Research Paper Volume 12, Issue 2 pp 1778—1791
LncRNA DANCR attenuates brain microvascular endothelial cell damage induced by oxygen-glucose deprivation through regulating of miR-33a-5p/XBP1s
- 1 Department of Neurology, Xiangya Hospital, Central South University, Changsha 410008, China
- 2 Department of Pharmacy, Xiangya Hospital, Central South University, Changsha 410008, China
- 3 Department of Neurology, First Affiliated Hospital, Kunming Medical University, Kunming 650032, China
- 4 Department of Breast Surgery, Hunan Provincial Maternal and Child Health Care Hospital, Changsha 410008, China
received: August 17, 2019 ; accepted: January 2, 2020 ; published: January 26, 2020 ;https://doi.org/10.18632/aging.102712
How to Cite
Copyright © 2020 Zhang et al. This is an open-access article distributed under the terms of the Creative Commons Attribution License (CC BY 3.0), which permits unrestricted use, distribution, and reproduction in any medium, provided the original author and source are credited.

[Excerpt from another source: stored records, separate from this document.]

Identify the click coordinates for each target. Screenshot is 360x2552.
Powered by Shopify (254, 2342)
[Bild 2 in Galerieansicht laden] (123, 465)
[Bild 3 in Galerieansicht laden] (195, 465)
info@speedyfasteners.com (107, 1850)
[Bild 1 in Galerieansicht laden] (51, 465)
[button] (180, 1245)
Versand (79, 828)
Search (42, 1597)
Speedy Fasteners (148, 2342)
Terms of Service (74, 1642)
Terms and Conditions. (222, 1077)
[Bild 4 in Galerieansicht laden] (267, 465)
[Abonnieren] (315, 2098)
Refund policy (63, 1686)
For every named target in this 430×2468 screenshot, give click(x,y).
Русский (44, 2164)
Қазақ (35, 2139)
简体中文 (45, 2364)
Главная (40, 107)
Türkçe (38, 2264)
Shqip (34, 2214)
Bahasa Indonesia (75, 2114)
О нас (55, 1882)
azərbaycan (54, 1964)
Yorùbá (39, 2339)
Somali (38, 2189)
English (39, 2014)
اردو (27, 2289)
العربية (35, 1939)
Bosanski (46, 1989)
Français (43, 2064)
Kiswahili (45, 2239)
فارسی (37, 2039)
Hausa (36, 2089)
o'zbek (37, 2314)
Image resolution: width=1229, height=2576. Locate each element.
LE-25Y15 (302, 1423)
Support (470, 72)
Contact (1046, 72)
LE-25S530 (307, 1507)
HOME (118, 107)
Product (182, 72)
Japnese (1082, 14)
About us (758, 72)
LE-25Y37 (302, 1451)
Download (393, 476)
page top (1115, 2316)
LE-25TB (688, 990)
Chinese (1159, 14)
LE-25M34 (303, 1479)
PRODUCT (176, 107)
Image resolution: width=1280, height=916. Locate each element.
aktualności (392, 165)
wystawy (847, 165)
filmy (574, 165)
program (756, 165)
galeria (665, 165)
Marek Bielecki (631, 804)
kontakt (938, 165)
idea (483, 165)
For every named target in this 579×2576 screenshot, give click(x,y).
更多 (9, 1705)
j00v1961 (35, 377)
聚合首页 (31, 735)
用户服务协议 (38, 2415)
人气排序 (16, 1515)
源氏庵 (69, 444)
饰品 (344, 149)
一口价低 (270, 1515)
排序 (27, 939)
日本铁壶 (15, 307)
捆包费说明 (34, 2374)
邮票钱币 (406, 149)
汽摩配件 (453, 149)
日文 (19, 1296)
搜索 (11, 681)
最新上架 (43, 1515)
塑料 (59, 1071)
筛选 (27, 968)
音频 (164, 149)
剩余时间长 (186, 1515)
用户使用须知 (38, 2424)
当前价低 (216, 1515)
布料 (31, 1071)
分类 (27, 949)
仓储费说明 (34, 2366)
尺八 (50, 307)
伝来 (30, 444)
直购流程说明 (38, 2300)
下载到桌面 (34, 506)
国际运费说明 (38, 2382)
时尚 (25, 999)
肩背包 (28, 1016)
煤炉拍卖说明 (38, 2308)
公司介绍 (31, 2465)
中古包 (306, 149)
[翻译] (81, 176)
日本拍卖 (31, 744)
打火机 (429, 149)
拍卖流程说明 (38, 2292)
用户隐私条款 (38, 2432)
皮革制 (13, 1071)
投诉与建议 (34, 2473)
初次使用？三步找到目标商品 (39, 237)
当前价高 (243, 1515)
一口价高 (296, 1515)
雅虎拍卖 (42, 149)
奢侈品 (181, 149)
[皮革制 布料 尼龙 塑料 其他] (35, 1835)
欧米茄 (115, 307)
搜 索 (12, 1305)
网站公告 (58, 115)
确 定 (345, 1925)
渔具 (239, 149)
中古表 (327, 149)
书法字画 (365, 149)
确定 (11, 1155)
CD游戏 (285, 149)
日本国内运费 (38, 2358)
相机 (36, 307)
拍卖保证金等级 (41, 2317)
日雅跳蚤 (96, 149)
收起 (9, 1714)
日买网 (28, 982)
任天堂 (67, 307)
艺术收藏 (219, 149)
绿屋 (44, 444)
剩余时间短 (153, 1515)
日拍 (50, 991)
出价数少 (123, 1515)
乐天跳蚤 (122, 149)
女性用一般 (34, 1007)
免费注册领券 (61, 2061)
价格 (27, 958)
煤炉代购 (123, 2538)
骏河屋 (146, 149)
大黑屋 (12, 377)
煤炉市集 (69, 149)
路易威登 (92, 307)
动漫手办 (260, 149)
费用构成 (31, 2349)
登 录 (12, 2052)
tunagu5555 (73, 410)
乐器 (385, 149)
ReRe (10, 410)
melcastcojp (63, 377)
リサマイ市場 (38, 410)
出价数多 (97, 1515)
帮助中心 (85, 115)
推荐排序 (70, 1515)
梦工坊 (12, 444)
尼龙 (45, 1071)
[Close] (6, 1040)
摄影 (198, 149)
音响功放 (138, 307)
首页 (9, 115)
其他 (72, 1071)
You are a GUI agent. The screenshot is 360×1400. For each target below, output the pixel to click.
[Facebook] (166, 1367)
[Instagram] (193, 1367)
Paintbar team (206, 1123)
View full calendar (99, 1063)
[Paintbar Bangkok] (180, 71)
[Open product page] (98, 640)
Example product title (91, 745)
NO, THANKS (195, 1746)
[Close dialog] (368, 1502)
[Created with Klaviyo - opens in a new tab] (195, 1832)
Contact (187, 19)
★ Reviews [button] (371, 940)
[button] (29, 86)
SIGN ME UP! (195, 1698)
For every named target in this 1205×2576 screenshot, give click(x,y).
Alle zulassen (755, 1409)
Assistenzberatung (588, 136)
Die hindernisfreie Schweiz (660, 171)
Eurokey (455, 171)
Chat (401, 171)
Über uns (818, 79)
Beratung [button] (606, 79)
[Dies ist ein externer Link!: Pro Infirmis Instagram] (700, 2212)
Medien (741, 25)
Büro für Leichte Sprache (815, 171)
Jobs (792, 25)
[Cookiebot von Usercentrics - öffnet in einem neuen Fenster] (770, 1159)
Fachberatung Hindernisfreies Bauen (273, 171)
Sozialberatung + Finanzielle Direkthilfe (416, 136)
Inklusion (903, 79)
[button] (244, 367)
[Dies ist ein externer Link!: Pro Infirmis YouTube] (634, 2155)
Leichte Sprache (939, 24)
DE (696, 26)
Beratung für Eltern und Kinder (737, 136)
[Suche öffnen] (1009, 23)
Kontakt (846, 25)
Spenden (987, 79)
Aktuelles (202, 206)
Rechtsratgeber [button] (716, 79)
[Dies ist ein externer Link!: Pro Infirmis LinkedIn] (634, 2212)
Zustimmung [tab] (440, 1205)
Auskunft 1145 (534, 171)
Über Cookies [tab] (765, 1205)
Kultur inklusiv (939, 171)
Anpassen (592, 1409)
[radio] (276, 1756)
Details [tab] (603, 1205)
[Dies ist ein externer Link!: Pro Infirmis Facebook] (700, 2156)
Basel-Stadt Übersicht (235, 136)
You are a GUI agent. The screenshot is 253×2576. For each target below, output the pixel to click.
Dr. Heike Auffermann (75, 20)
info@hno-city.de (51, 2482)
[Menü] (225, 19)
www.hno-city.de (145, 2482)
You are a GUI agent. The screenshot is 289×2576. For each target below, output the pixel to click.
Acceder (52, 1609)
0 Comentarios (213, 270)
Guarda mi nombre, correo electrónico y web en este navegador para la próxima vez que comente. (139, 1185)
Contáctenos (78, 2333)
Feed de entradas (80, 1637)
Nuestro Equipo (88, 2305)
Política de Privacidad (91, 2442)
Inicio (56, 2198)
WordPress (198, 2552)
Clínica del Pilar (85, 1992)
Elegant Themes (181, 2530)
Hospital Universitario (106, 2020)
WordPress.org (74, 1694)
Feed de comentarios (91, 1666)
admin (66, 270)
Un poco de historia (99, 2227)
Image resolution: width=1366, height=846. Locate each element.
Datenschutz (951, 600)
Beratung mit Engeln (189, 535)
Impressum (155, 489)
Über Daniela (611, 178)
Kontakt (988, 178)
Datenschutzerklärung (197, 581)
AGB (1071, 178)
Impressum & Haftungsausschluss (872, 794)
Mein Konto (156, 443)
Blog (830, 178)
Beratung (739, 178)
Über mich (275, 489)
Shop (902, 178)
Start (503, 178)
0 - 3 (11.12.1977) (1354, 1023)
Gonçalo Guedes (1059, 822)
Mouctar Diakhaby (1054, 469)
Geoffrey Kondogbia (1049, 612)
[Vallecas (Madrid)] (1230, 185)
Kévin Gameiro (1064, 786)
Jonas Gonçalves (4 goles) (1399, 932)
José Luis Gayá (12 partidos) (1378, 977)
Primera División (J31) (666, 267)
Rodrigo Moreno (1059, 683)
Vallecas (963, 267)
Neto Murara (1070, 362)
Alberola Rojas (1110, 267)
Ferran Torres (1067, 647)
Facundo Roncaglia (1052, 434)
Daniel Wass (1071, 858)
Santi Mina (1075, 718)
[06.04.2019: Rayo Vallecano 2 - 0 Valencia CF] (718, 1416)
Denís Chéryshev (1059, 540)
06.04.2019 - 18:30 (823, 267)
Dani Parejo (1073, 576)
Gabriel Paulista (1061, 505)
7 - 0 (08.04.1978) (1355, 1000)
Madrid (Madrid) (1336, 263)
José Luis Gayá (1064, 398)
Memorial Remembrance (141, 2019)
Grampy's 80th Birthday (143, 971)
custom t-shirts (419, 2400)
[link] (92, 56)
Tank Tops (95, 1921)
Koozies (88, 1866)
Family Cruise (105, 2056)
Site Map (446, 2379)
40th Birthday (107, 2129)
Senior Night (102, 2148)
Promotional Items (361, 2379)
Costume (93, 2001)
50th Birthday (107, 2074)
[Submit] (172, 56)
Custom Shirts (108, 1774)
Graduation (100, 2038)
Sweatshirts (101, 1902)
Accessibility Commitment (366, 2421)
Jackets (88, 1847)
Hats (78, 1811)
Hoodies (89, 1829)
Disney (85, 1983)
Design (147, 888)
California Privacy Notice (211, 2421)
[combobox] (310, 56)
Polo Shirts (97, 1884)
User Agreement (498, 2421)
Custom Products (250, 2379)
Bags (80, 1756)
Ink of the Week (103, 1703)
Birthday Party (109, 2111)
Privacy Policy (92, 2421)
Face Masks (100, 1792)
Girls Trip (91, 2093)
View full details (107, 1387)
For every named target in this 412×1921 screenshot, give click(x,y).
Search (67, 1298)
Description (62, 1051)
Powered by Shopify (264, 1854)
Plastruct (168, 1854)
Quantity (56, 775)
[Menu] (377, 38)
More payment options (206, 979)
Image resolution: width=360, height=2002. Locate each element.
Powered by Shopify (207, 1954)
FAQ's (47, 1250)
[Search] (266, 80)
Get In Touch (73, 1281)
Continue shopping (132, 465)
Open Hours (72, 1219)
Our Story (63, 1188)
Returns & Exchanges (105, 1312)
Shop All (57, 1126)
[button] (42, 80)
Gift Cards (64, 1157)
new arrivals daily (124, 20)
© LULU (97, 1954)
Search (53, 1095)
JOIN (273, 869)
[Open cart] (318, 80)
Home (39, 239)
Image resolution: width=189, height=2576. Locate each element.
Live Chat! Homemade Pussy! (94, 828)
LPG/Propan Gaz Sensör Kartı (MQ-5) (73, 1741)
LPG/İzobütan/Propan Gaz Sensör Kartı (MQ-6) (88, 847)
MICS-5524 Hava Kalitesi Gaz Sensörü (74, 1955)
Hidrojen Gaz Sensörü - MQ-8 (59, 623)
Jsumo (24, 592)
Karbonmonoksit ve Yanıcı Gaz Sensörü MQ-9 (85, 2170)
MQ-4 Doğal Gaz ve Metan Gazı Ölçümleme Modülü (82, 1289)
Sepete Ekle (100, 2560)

Brain microvascular endothelial cell (BMEC) survival and angiogenesis after ischemic stroke has great significance for improving the prognosis of stroke. Abnormal variants of lncRNAs are closely associated with stroke. In this study, we examined the effects and molecular mechanisms of differentiation antagonizing non-protein coding RNA (DANCR) on apoptosis, migration, and angiogenesis of oxygen-glucose deprivation (OGD)-treated BMECs. We found that DANCR expression significantly increased at 2, 4, 6, 8, and 10 h after OGD. DANCR overexpression promoted cell viability, migration, and angiogenesis in OGD-treated BMECs. Additionally, we found that X-box binding protein l splicing (XBP1s) expression was positively correlated with DANCR expression. DANCR overexpression promoted XBP1s expression in OGD-treated BMECs. Silenced XBP1s reversed the effect of DANCR in OGD-treated BMECs. Furthermore, we found that microRNA (miR)-33a-5p bound to DANCR and the 3'-UTR of XBP1. miR-33a-5p overexpression inhibited proliferation, migration, angiogenesis, and XBP1s expression in OGD-treated DANCR-overexpressing BMECs, reversing the protective effect of DANCR. Finally, we found that XBP1s expression promoted proliferation, migration, and angiogenesis, reversing the damaging effect of miR-33a-5p. In conclusion, DANCR enhanced survival and angiogenesis in OGD-treated BMECs through the miR-33a-5p/XBP1s axis.